▶ Exercise: Copy the items from the start through the line that contains "song-stats: ▶ 352 👍 74 💬 14 is", replacing "location" with "position" and leaving everything else unchanged.

▶ Data records:
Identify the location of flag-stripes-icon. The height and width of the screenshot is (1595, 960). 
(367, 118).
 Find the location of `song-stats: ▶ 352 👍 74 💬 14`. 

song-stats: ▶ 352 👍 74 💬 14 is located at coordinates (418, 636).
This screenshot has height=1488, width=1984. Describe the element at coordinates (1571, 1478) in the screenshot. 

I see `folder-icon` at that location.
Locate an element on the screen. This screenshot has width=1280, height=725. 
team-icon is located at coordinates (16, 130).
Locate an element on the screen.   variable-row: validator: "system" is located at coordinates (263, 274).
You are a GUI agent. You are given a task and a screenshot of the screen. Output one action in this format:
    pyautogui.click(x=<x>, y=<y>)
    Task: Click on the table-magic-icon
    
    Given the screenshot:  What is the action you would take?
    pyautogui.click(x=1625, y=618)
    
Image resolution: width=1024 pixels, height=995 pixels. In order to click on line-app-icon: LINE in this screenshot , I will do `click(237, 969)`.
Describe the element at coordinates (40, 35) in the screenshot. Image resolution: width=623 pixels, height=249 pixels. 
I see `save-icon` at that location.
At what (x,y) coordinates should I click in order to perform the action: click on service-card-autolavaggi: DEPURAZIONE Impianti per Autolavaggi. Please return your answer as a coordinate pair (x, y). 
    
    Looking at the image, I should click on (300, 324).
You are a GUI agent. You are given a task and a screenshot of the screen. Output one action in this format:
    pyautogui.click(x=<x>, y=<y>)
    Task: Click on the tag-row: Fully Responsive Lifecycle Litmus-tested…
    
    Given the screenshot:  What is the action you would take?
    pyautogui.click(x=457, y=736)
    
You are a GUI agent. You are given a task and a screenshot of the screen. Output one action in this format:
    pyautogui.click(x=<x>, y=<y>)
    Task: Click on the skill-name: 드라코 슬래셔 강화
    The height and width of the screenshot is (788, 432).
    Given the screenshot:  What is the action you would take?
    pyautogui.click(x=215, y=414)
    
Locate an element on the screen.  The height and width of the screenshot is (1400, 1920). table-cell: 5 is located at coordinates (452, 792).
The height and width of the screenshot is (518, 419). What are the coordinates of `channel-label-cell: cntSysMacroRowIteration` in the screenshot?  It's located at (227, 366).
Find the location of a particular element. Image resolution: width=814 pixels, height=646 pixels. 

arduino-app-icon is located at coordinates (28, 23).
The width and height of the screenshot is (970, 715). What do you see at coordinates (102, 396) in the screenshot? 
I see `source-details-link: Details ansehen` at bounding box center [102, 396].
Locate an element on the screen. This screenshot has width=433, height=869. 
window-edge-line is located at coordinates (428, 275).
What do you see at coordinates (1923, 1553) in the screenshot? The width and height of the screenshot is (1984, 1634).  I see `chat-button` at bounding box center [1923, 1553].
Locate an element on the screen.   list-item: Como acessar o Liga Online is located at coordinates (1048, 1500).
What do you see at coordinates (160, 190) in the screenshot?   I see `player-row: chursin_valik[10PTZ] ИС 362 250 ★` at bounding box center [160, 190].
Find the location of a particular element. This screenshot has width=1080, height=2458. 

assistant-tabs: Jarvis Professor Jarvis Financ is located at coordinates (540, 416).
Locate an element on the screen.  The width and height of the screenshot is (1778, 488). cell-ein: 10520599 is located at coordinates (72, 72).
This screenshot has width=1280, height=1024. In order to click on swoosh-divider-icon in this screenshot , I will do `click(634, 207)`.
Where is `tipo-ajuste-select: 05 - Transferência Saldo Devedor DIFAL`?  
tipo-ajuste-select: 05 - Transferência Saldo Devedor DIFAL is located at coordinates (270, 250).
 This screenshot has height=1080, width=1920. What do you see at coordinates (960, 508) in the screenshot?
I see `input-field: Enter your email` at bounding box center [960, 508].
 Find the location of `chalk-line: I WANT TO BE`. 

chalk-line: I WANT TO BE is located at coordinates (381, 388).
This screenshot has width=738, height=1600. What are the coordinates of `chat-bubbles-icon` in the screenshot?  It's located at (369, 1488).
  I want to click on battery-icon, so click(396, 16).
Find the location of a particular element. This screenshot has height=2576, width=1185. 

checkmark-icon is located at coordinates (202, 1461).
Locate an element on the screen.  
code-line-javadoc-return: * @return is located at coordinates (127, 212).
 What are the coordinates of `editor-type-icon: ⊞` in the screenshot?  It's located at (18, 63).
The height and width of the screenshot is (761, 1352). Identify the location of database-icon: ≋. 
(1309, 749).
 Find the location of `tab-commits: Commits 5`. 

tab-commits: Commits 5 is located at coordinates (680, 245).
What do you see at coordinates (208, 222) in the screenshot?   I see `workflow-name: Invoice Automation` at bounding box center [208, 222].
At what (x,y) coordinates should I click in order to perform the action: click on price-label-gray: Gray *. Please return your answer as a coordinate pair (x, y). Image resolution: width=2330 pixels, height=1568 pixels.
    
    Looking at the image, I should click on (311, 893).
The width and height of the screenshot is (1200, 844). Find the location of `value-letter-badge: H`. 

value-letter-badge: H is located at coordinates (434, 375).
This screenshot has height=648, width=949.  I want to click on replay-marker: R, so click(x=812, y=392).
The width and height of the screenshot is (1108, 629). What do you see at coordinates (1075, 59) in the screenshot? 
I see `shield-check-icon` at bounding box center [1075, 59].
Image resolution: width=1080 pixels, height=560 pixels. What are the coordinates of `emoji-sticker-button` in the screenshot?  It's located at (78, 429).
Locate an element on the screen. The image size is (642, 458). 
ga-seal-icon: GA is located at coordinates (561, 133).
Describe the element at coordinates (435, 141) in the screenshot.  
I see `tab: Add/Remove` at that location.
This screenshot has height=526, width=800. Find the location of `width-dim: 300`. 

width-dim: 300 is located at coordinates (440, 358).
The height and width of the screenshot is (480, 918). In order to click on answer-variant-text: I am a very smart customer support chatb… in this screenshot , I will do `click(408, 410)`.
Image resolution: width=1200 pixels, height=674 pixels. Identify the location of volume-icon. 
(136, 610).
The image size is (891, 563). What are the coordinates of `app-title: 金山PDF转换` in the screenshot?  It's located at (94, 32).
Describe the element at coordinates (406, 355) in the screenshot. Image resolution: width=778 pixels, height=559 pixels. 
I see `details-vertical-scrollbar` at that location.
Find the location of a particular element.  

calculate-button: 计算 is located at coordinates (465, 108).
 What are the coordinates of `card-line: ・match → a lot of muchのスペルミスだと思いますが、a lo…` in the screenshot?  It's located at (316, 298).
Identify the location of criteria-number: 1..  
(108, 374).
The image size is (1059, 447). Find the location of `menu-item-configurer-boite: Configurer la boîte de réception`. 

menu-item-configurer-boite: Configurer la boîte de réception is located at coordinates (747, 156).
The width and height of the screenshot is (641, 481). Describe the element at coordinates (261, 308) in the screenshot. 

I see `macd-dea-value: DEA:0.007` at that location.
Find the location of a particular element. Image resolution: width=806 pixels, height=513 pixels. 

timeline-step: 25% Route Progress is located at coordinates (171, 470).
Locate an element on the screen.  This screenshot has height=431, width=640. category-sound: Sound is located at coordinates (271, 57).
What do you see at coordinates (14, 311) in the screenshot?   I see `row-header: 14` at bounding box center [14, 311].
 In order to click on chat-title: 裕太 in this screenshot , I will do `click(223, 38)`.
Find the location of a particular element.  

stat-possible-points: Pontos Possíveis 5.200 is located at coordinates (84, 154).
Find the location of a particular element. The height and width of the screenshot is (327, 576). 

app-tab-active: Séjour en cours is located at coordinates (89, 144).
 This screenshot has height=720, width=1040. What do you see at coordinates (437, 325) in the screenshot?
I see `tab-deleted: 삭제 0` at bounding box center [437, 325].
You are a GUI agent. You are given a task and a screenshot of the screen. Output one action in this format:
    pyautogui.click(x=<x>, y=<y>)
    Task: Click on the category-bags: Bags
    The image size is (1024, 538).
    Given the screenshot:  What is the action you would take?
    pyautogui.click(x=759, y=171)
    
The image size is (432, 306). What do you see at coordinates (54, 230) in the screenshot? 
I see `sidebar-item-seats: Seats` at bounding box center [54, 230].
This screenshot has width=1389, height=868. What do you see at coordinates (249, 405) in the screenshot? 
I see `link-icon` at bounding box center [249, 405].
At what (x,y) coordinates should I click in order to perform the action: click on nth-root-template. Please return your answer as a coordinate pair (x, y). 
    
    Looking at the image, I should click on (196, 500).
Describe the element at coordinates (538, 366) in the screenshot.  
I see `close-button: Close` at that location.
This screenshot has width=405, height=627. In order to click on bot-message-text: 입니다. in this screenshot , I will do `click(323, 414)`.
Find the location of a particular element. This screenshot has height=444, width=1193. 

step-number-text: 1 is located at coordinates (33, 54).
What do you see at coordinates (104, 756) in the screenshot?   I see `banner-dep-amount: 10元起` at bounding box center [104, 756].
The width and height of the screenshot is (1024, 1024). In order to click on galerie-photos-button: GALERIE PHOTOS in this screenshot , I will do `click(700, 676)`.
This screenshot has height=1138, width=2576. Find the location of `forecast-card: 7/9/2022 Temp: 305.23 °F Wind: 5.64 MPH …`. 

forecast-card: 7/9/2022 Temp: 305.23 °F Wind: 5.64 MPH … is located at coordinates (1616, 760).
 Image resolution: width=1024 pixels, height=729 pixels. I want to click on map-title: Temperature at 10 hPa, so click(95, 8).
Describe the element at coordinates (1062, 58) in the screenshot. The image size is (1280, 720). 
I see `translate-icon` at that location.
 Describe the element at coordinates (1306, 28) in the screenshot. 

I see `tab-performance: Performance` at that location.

▶ Answer section:
Identify the position of flag-stripes-icon. The height and width of the screenshot is (1595, 960). 
(367, 118).
 Find the position of `song-stats: ▶ 352 👍 74 💬 14`. 

song-stats: ▶ 352 👍 74 💬 14 is located at coordinates (418, 636).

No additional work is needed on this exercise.